Towards the latter part of the Vedic Age, the kingdom of Videha emerged as the new center of Vedic culture. King Janaka is attributed to be the ruler under whom Videha rose to its prominence. This prominent kingdom was referred to in both the Mahabharatha as well as the Ramayana. In fact, in the Ramayana Sita is the daughter of the King of Videha and her marriage to Rama creates an alliance between the Videha and Kosala kingdoms. 

The geographical region covered by the Videha kingdom was a region called Mithila comprising Northern and Eastern Bihar as well as Eastern parts of Nepal. In fact, the name Mithila is often used to refer to the Kingdom of Videha as well as the territories that fell within the ancient kingdom’s boundaries. This distinct geographical location is bounded by the Mahananda river in the East, the Ganga in the south, the Gandakiriver in the west and the foothills of the Himalayas in the north and was also known as Tirabhukti, meaning bound by rivers. The region is a vast and fertile plain watered by seven rivers that often flood causing damage to this otherwise richly endowed region. 

The seclusion of the Mithila region caused it to become a center and seat of learning without much outside interference. King Janaka was known to be a philosopher and his court patronized poets and philosophers during the time. Today there is a remnant of the ancient shrines, temples, monasteries and cities that flourished during this golden era. Mithila produced some of the greatest philosophers and thinkers like Gautama Buddha and Vardhamana Mahavira and thus birthed two major world religions – Budhism and Jainism. One of the greatest kings in world history Emperor Ashoka hailed from Mithila, too. 

It is interesting to note that in Mithila, two sub-cultures have co-existed at times in conflict and other times in harmony. Both together comprise Mithila culture. One is known as the ‘great tradition’ belonging to the upper caste Brahmins while the other known as the ‘little tradition’ belonging to the lower castes, muslims and other tribal people. This contrasting culture shows up in the various aspects of Maithil culture like paintings, music, language, dialects etc. 

In art, for instance, the theme and basic source depends on the origin of the tradition. The ‘great tradition’ paintings are based on various religious scriptures like the Vedas, Puranas etc. The ‘little tradition’ paintings are based on popular stories and mystical figures in folk legends. Interestingly in both traditions, it is the women who were the painters whether Brahmin women making paintings to adorn their walls or tribal and Muslim women making paintings to protect their homes from evil. Music and Dance too is intimately connected with the associated religious practices and beliefs of the people – Maithil music drawing from religious texts or ancient folklore depending on the origin and tradition of the composer.

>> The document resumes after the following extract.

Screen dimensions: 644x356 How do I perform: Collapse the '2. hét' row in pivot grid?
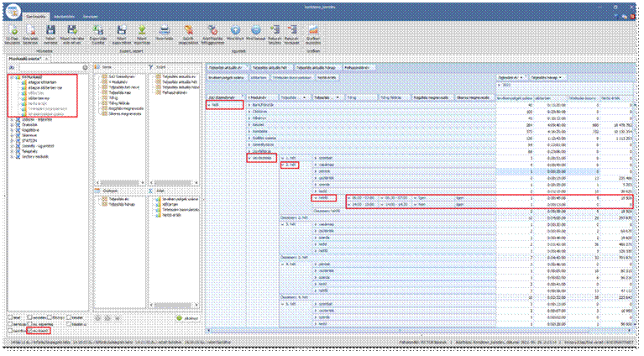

Legend has it that Madhubani paintings or Mithila Paintings originated at the time of the Ramayana, when King Janak commissioned artists to do paintings at the time of marriage of his daughter, Sita, to Lord Ram. The modern world was introduced to Madhubani paintings after the drought in the 1960’s when the local population had to look at occupations other than agriculture to sustain them. To read more, click here. 

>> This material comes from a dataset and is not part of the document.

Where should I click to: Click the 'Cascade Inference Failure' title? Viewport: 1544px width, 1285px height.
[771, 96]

While many may not remember the glorious socio-cultural legacy of this region, none can deny that some of the greatest paintings and craftwork originates from this region. Today Mithila has turned to regional handicrafts as a source of income as floods continue to interrupt the agriculture in these otherwise fertile plains. Madhubani paintings (also known as Mithila paintings), Bhagalpur Tussar silks and Godda silks are well-known in India, a little window into the culture that set much of Indian history on its course.